In 2020 the gallery owner Sorella Acosta I was looking for a figurative artist who would highlight the african woman beauty. The interest of this Belgian based in Sitges was professional, not in vain she runs a Gallery, Out of Africa, centered on the creation of the black continent. She didn’t get what she wanted until she came across on the internet with the work of Oluwole Omofemi (Ibadan, 1988). She fell in love with the pieces of this Nigerian artist: portraits of African women embodied in large and colorful fabrics. He did not hesitate and proposed to exhibit in the gallery with Rewa, also from Nigeria. The result was the exhibitionemancipation‘, held at the gallery in February 2021, and the beginning of Omofemi’s explosive rise in the Olympus of art. In short, two of the pieces that she presented at the show sold for 20,000 euros and in less than a year they were auctioned at Phillips and Christie’s for 120,000 euros (‘Methamorphosis II’) and 179,600 euros (‘Invader’).
Now repeat experience, until May 22, with all the awarded work before hanging it on the wall from the gallery. Collectors fight over it. Many sales were made at the pre-opening presentation it held in Barcelona, on the exclusive Punt de Vistes 360 terrace, a spectacular penthouse set up for cultural and social events on Diagonal.
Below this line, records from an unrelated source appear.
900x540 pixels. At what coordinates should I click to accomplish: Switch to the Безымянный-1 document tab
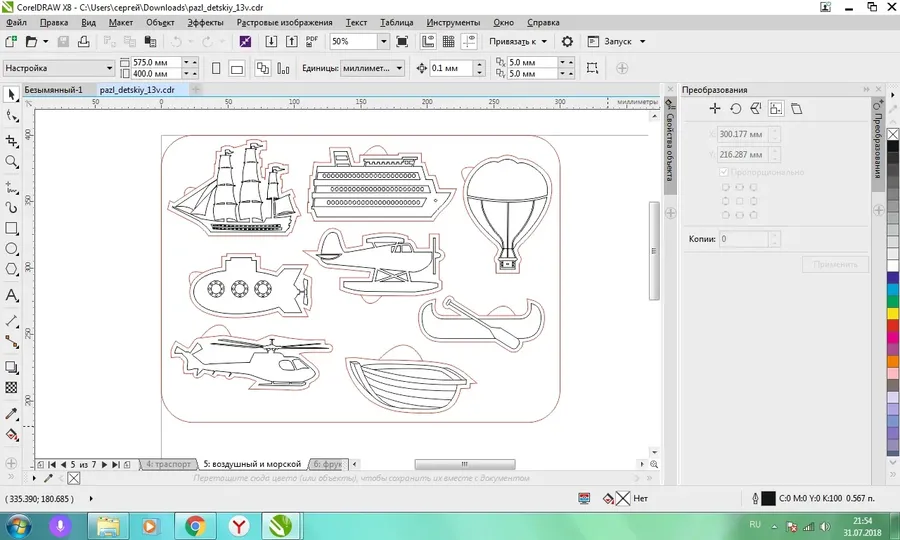click(53, 90)
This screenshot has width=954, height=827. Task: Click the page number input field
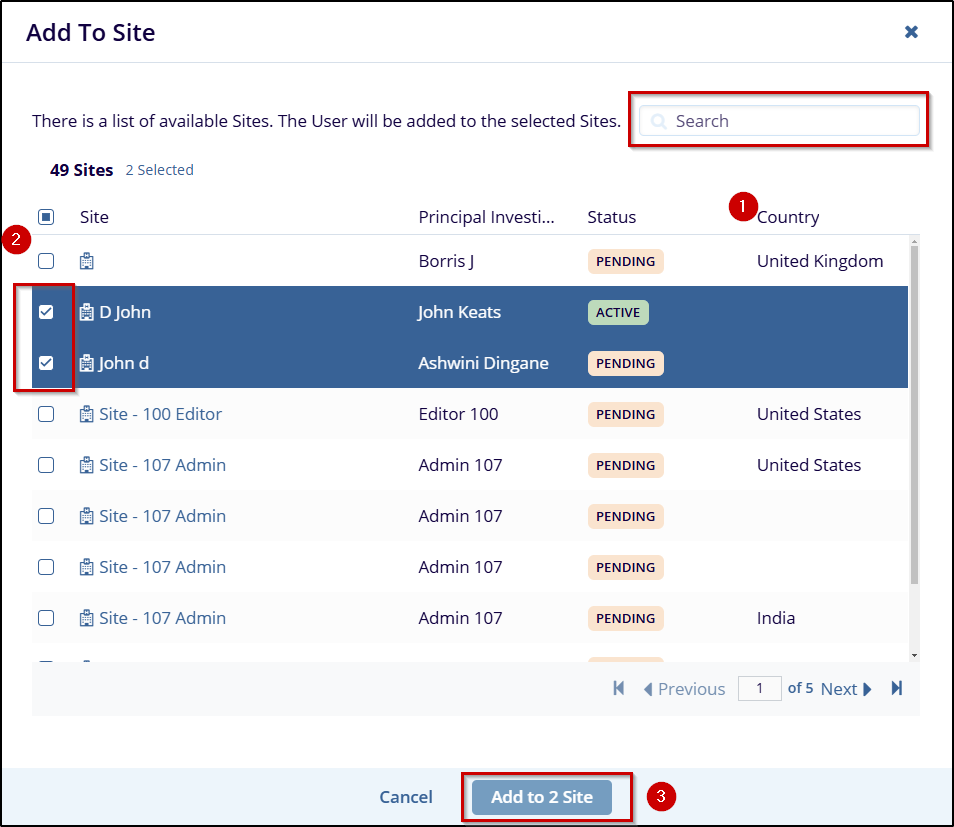coord(759,688)
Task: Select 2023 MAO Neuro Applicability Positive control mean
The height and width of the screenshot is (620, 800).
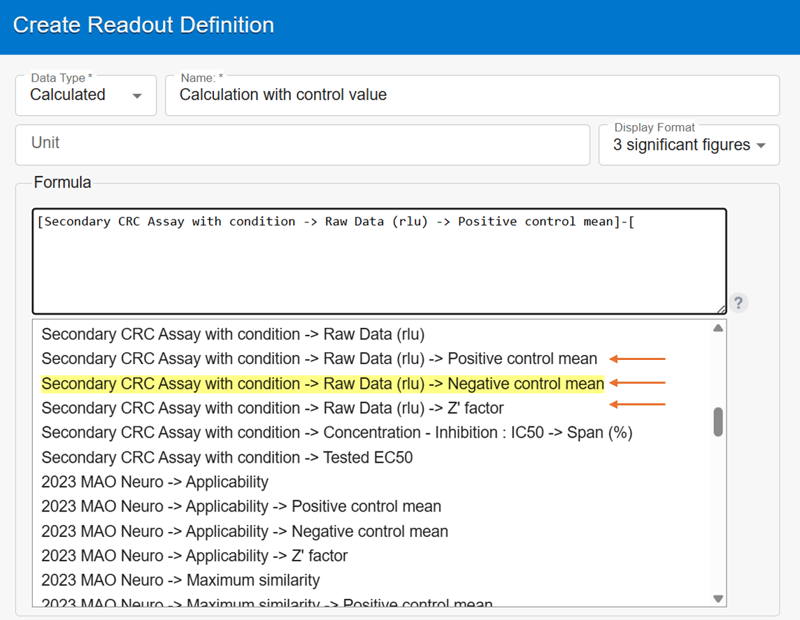Action: (x=241, y=507)
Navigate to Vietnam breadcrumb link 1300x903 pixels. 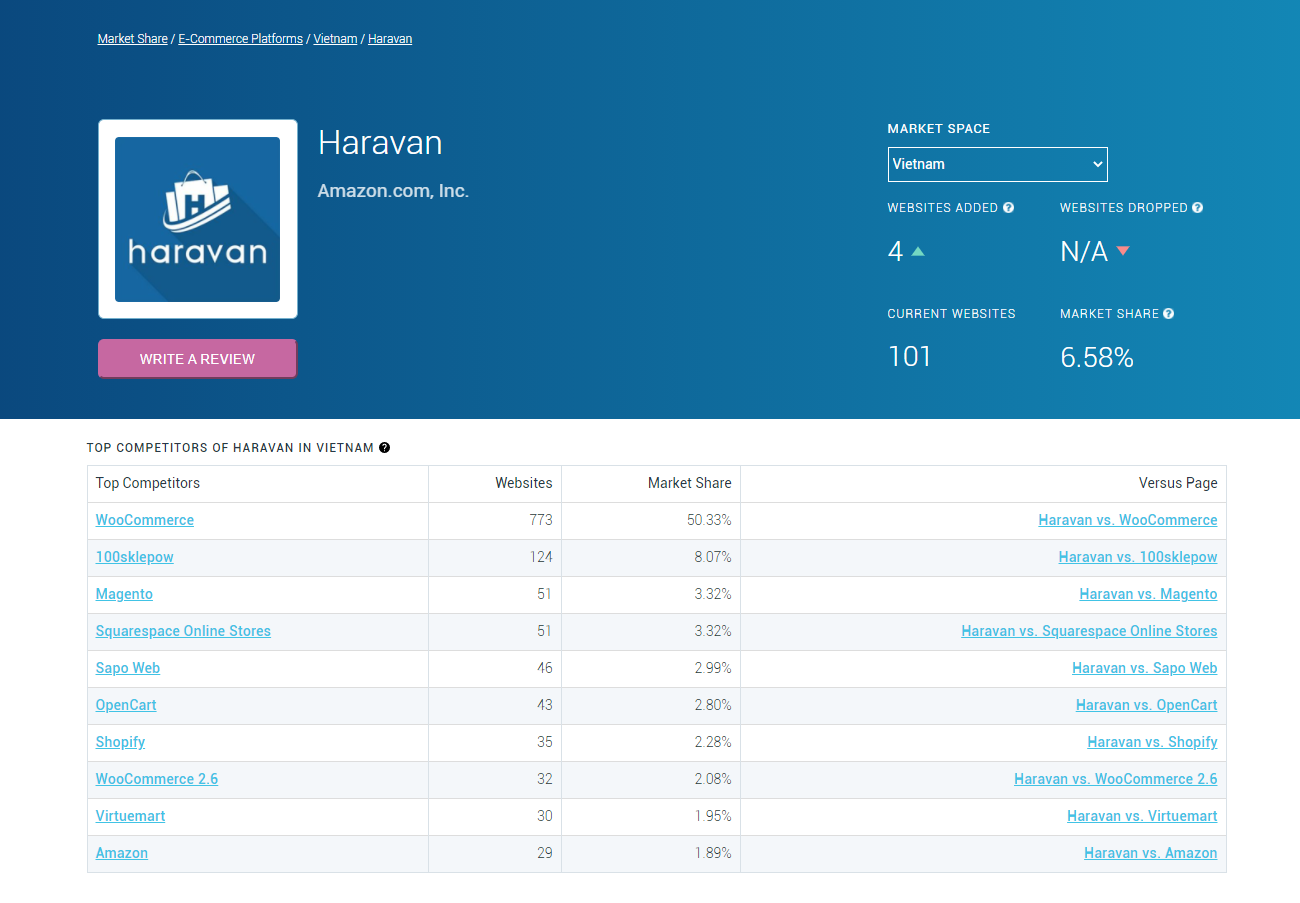click(x=335, y=39)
And others were awarded among foreign collectors via ‘online’ before the opening. “It arouses a lot of interest, since the first exhibition we have sold 50 pieces by the artist,” explains the Garraf gallery owner. And that the prices are not within the reach of all pockets: between 30,000 and 80,000 euros. Omofemi’s main fans are in the United States, but Acosta says he also has French, English, Chinese, Spanish and, of course, Nigerian buyers. “In Nigeria he has become a kind of God & rdquor ;, maintains the gallery owner.
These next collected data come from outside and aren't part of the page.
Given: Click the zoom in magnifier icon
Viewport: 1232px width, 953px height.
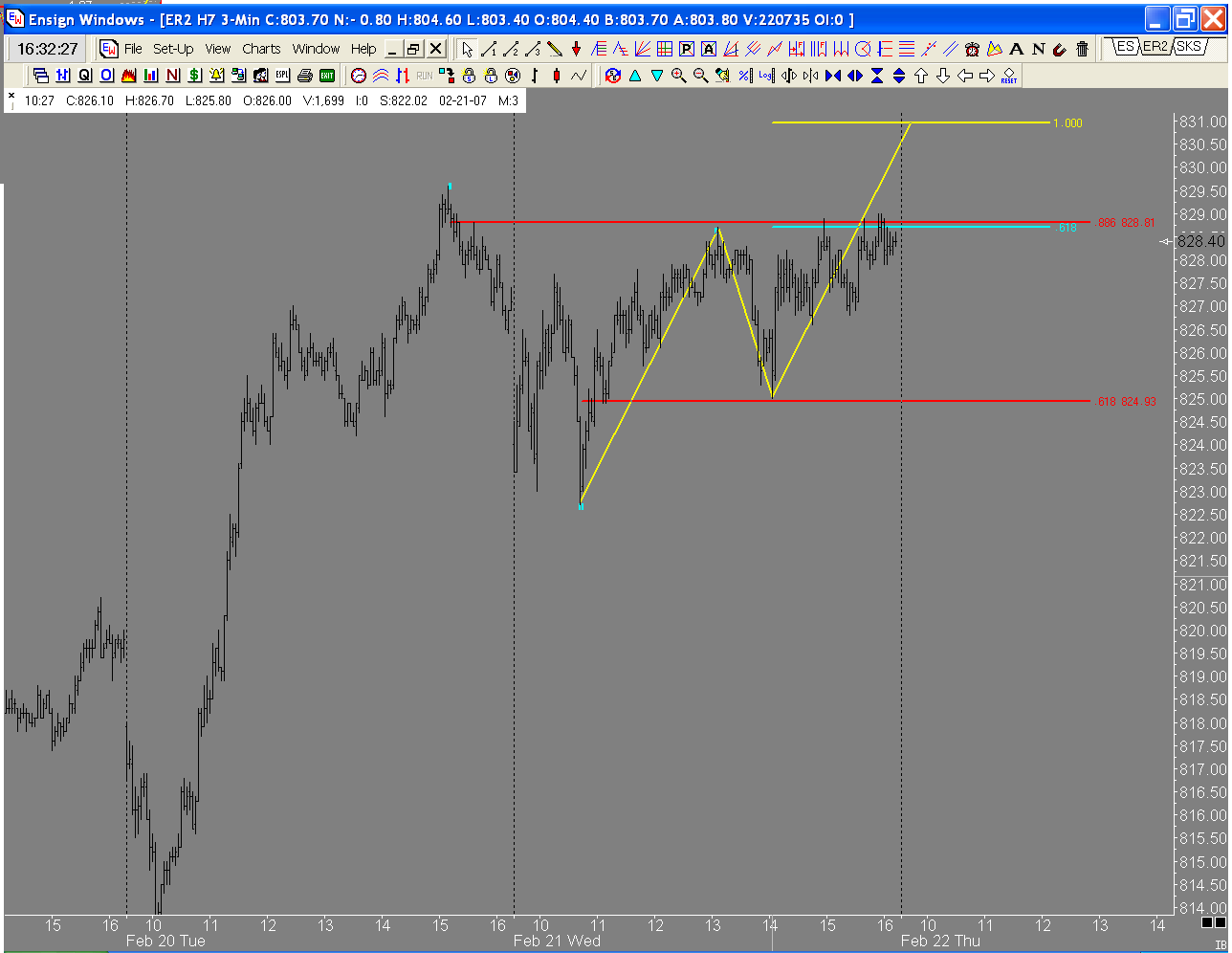Looking at the screenshot, I should pos(679,76).
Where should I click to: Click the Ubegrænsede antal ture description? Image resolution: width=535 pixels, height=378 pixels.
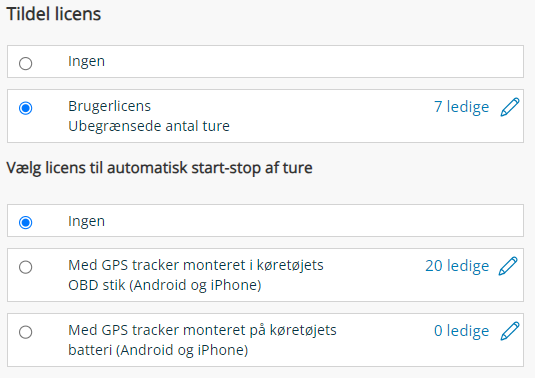[149, 126]
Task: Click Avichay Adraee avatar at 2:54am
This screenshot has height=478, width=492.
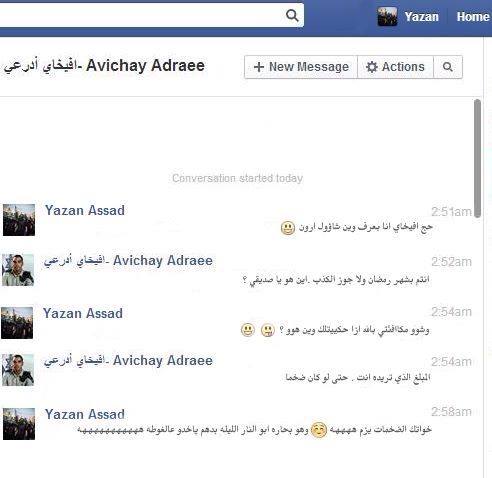Action: coord(18,370)
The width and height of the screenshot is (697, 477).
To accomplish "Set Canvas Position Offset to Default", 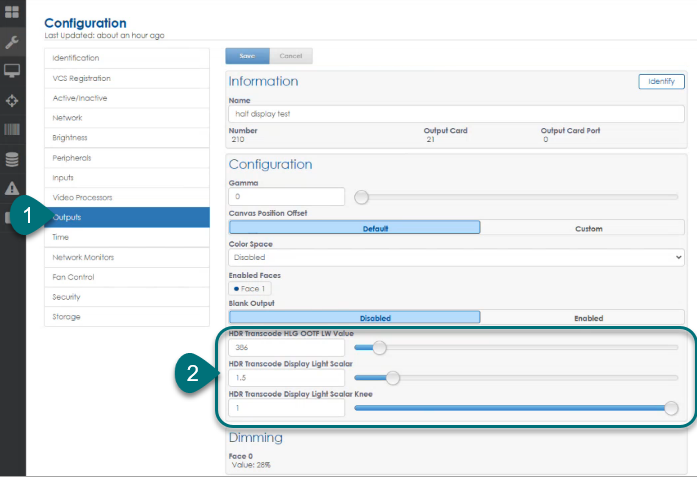I will (x=355, y=228).
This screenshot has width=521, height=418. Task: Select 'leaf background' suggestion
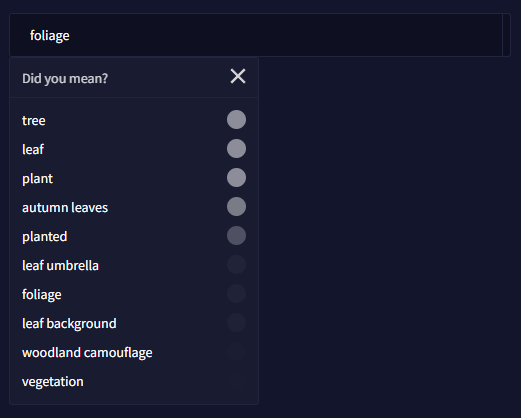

‘Pas mal’ for an artist who sold his first painting to a Lebanese collector for 10 dollars and a real stimulus for this creator who practiced the most disparate trades since he was a child – from fisherman to itinerant beer vendor – to be able to afford the painting material. His was vocational and he did not give up despite a planned future to be an electrician. The neighbors of his community were the first to appreciate his talent and his grandfather the one who most insisted on the importance of preserving the legacy and customs of their land and in the need to appreciate it with pride. A cultural vindication that he pours into his portraits: always women and always with the intention of claim them. Hence the title of the exhibition. ‘A woman’s worth’, in reference to the song by Alicia Keys whose lyrics say “a real man knows a real woman when he sees her / and a real man just can’t deny the value of a woman & rdquor ;.
He does not paint models, but rather the women around him, whom he previously photographs and then reproduces with the utmost fidelity and blackness – including hairstyles and scarification – with the clear intention of challenge the concept of western beauty. Figuration, yes; but also a certain abstraction in the backgrounds in which the protagonists are framed. Also a mixture of techniques: traditional oil for the faces and acrylic for the rest with very strong colors. “It is this contrast that makes Omofemi’s painting contemporary and very current, and that draws so much attention from collectors & rdquor ;. After passing through Sitges, Omofemi’s work goes to the Volta fair in New York, and in the long run Acosta’s goal is to see this author’s creations at the Venice Biennale, together with great African artists such as Aboudia, Yeanzi, Armand Boua and Kaoli Nyamai, present at the current edition.